>> begin

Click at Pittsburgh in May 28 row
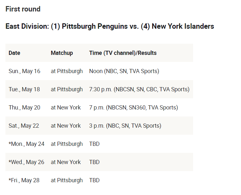The height and width of the screenshot is (195, 241). click(x=67, y=180)
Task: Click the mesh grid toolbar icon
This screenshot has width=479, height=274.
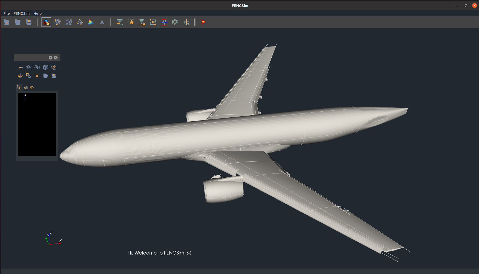Action: (69, 22)
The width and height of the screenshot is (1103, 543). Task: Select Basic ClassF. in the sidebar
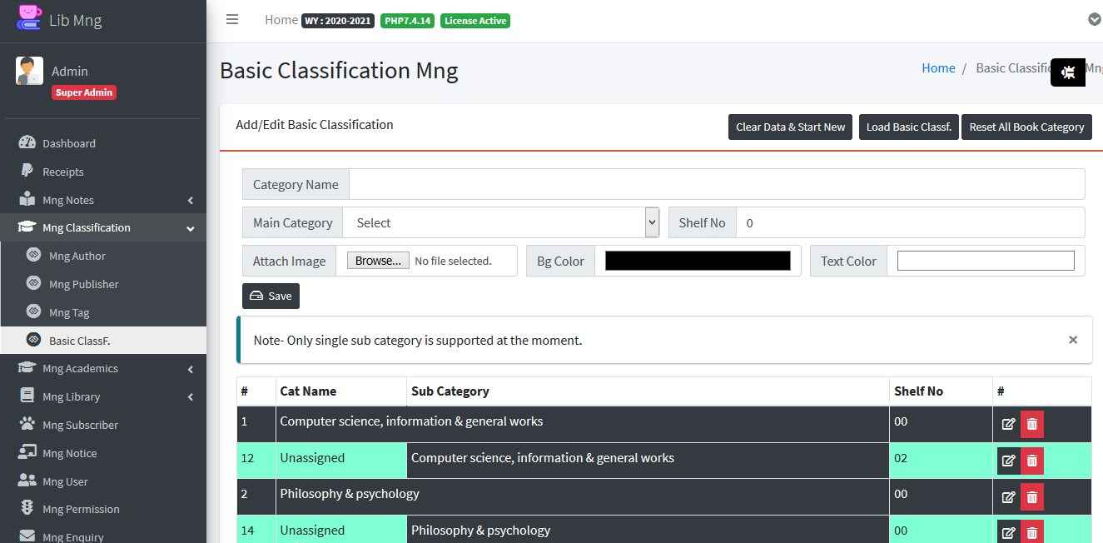77,340
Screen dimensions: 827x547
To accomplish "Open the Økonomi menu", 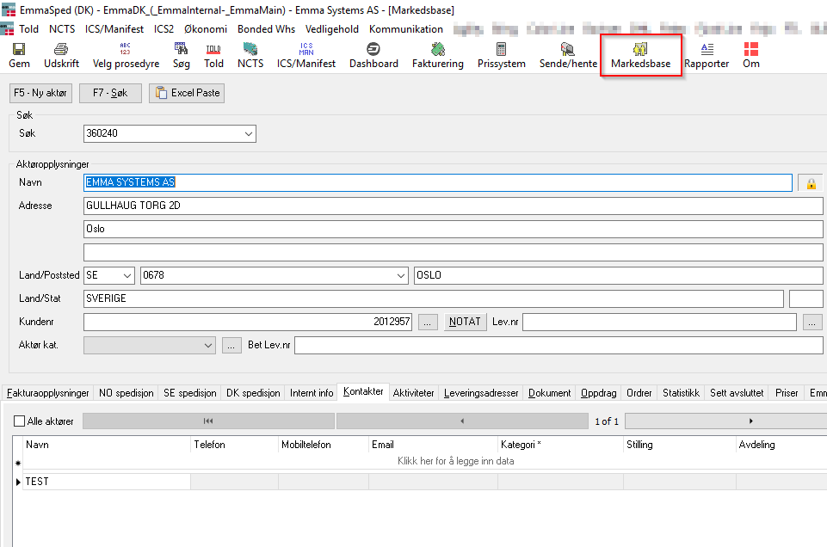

>> end

● **EXERCISE INSTRUCTIONS**: Rewrite all the entries above, changing "Task" to "Goal" and keeping everything else the same. Leave the pictures out.

● **FINISHED TASK**:
Click at Pittsburgh in May 28 row
The height and width of the screenshot is (195, 241). click(x=67, y=180)
Goal: Click the mesh grid toolbar icon
This screenshot has width=479, height=274.
Action: (69, 22)
The width and height of the screenshot is (1103, 543). Goal: Select Basic ClassF. in the sidebar
77,340
Screen dimensions: 827x547
To accomplish "Open the Økonomi menu", 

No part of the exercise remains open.